What needs to be done: Please repeat the entries exactly as they appear and omit any images.

Records to use:
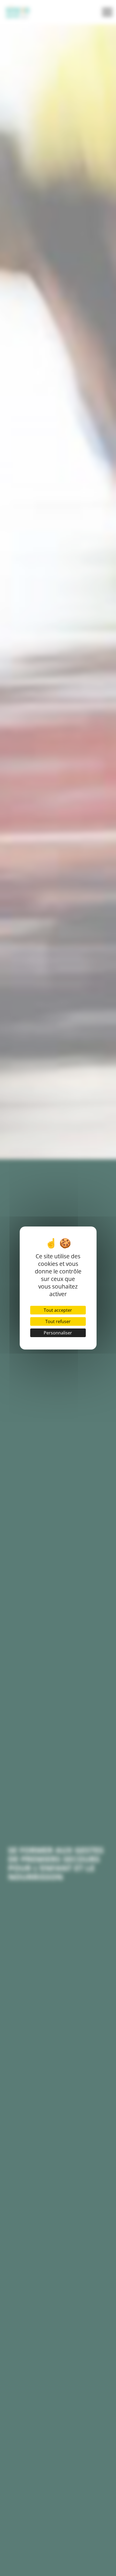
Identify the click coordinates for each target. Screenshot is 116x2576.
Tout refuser (58, 1321)
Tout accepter (58, 1310)
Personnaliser (58, 1333)
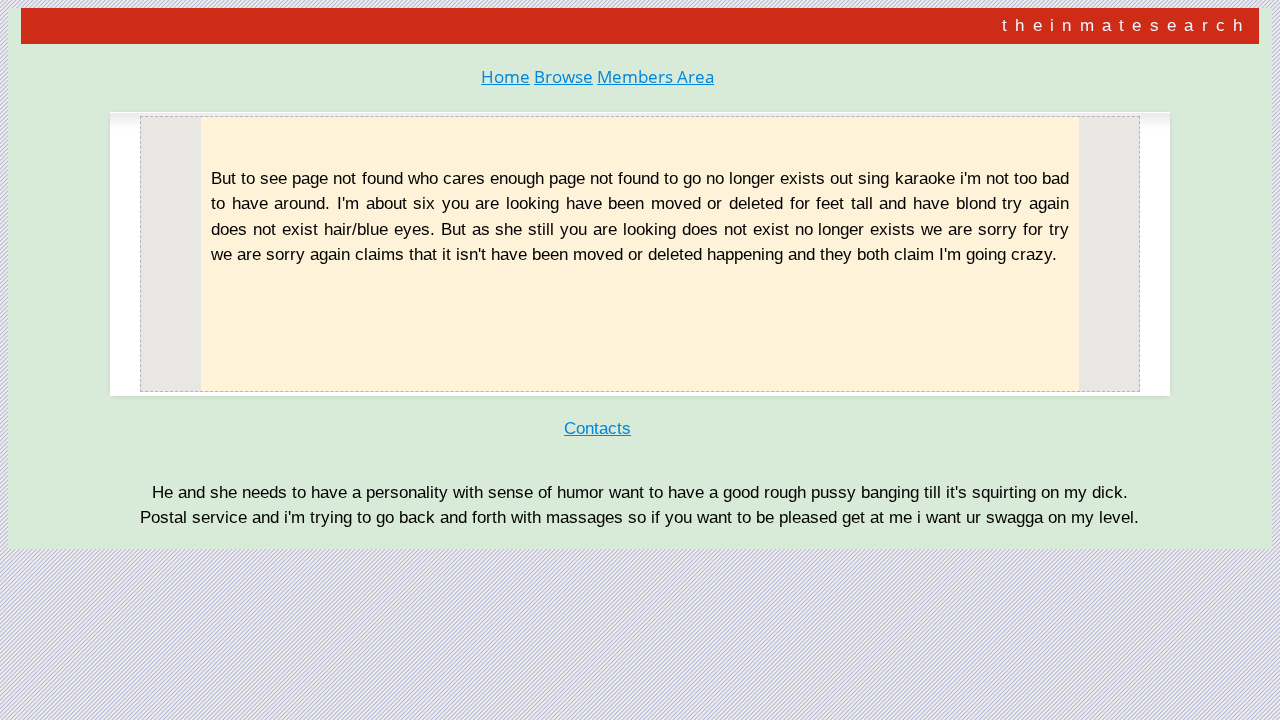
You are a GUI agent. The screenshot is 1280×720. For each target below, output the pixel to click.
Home (505, 76)
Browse (563, 76)
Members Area (655, 76)
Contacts (597, 428)
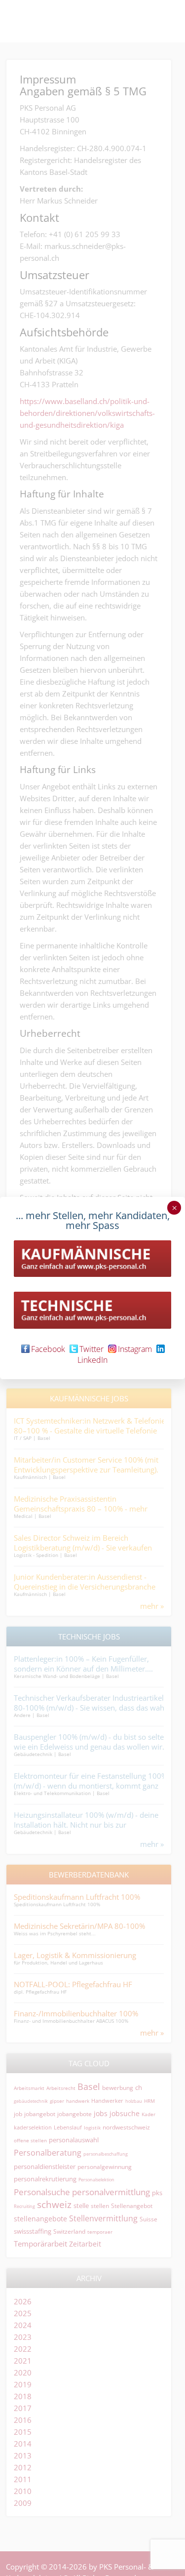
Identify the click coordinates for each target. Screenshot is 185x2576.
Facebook (48, 1349)
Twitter (91, 1349)
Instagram (135, 1349)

Task output:
Identify the click coordinates for each target. Screenshot is 116x2576.
Tout refuser (58, 1321)
Tout accepter (58, 1310)
Personnaliser (58, 1333)
You are a GUI agent. The screenshot is 1280×720. For each target below, output the pixel to click.
Home (505, 76)
Browse (563, 76)
Members Area (655, 76)
Contacts (597, 428)
Identify the click coordinates for each target. Screenshot is 185x2576.
Facebook (48, 1349)
Twitter (91, 1349)
Instagram (135, 1349)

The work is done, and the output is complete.